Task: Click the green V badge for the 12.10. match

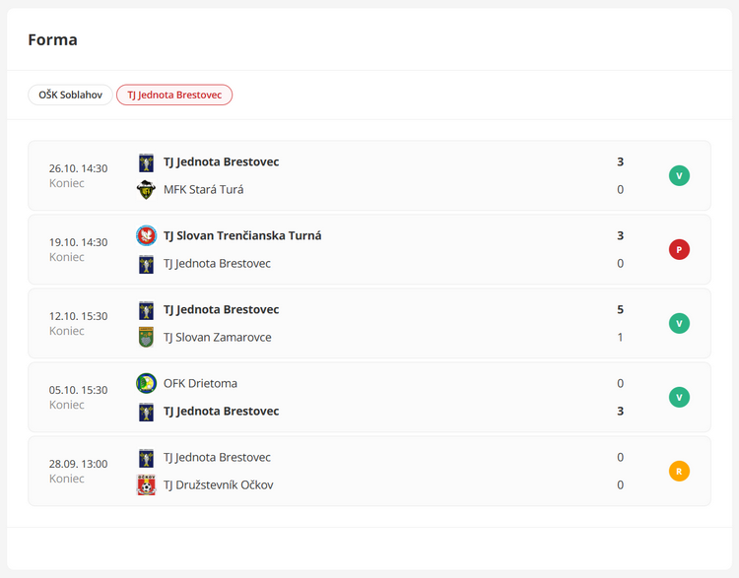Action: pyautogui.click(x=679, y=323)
* * *
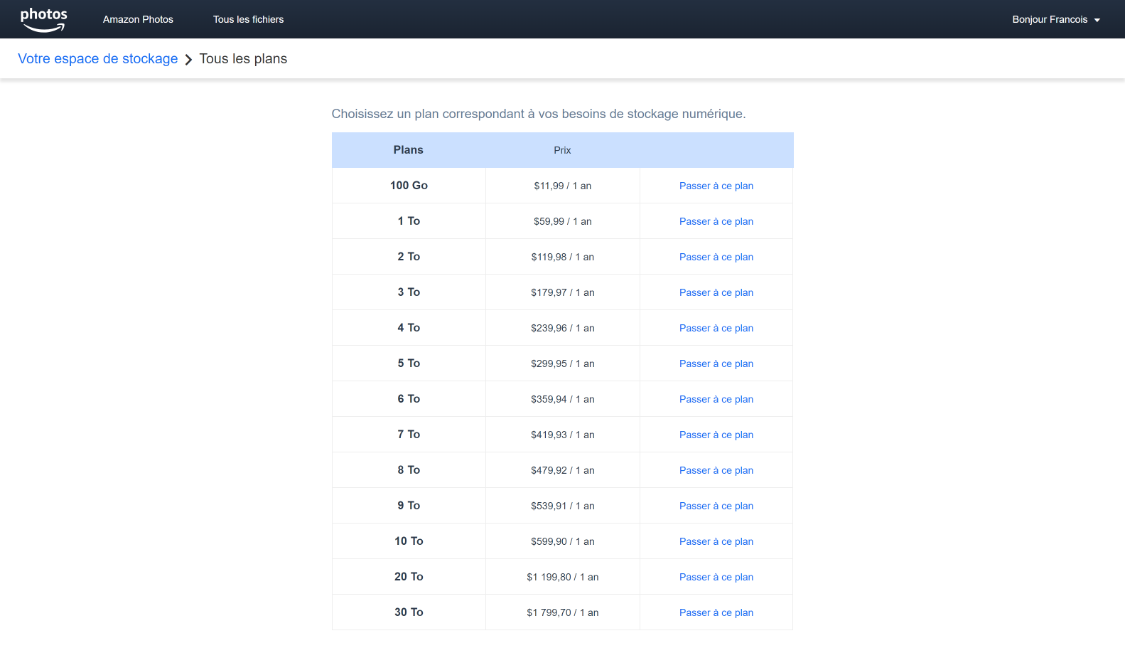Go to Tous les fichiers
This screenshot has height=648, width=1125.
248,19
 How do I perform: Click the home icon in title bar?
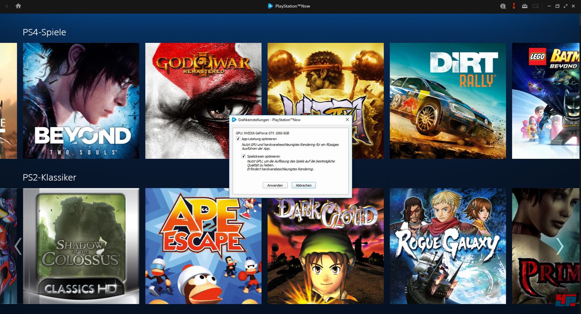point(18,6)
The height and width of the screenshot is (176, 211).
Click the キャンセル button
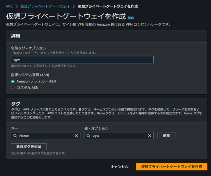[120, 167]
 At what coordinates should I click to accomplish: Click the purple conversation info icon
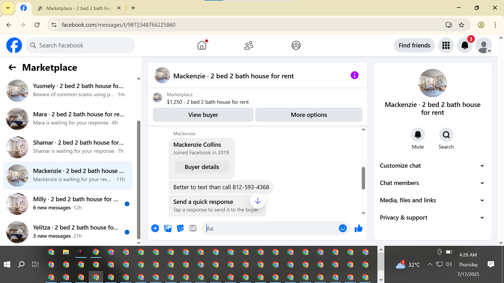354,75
* * *
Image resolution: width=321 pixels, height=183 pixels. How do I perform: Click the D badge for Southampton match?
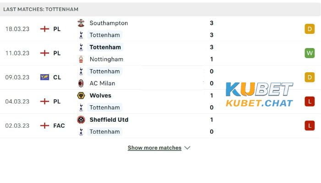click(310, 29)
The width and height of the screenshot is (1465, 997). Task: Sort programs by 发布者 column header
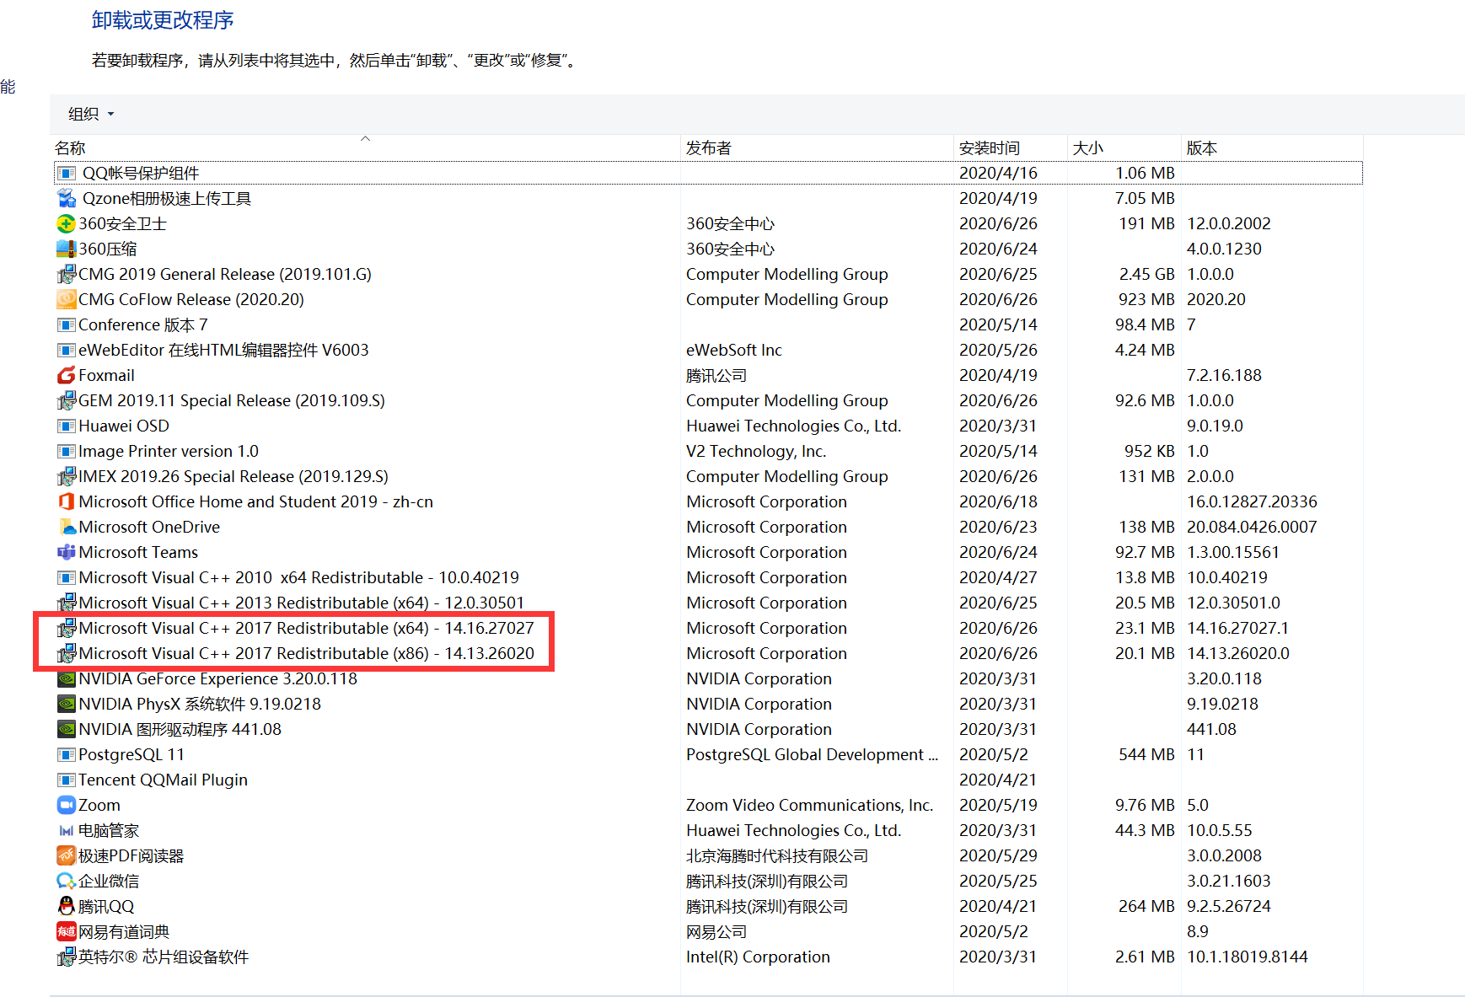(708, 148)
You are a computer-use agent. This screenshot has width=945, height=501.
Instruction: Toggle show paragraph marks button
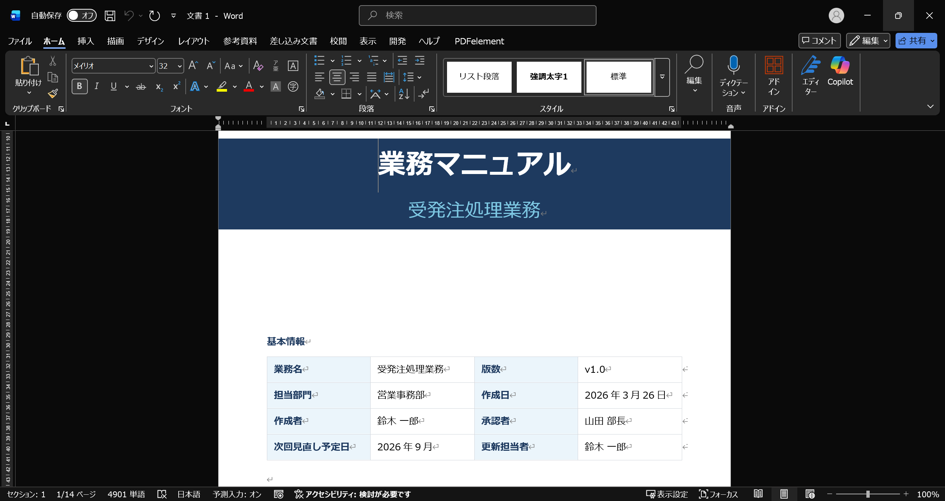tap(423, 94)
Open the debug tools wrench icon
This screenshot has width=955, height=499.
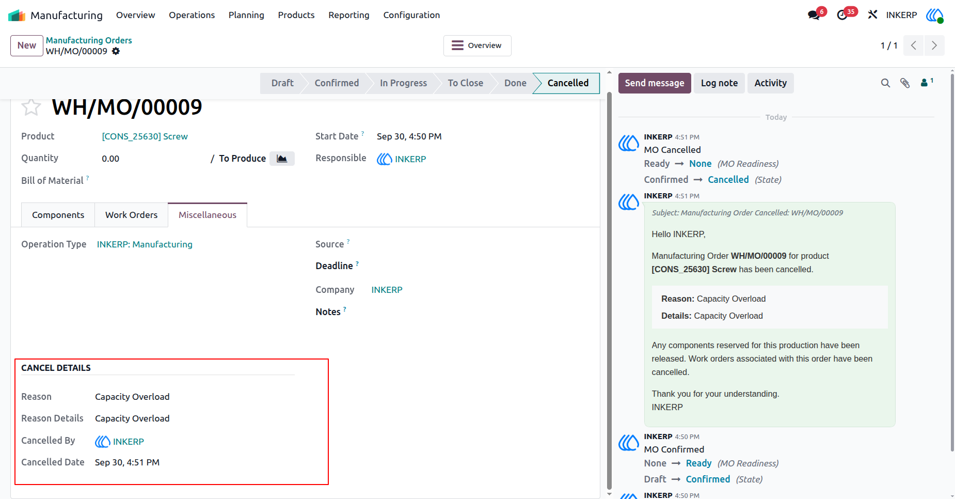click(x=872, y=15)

* _What you need to do_
Update the stretch of records from the line containing "The width and" through the line containing "tap(423, 94)" by replacing "screenshot" with "capture", leaving everything else unchanged. Give back only those lines, without the pictures.

* _Complete response_
The width and height of the capture is (1465, 997). Task: Sort programs by 发布者 column header
(708, 148)
You are a computer-use agent. This capture has width=945, height=501.
Instruction: Toggle show paragraph marks button
tap(423, 94)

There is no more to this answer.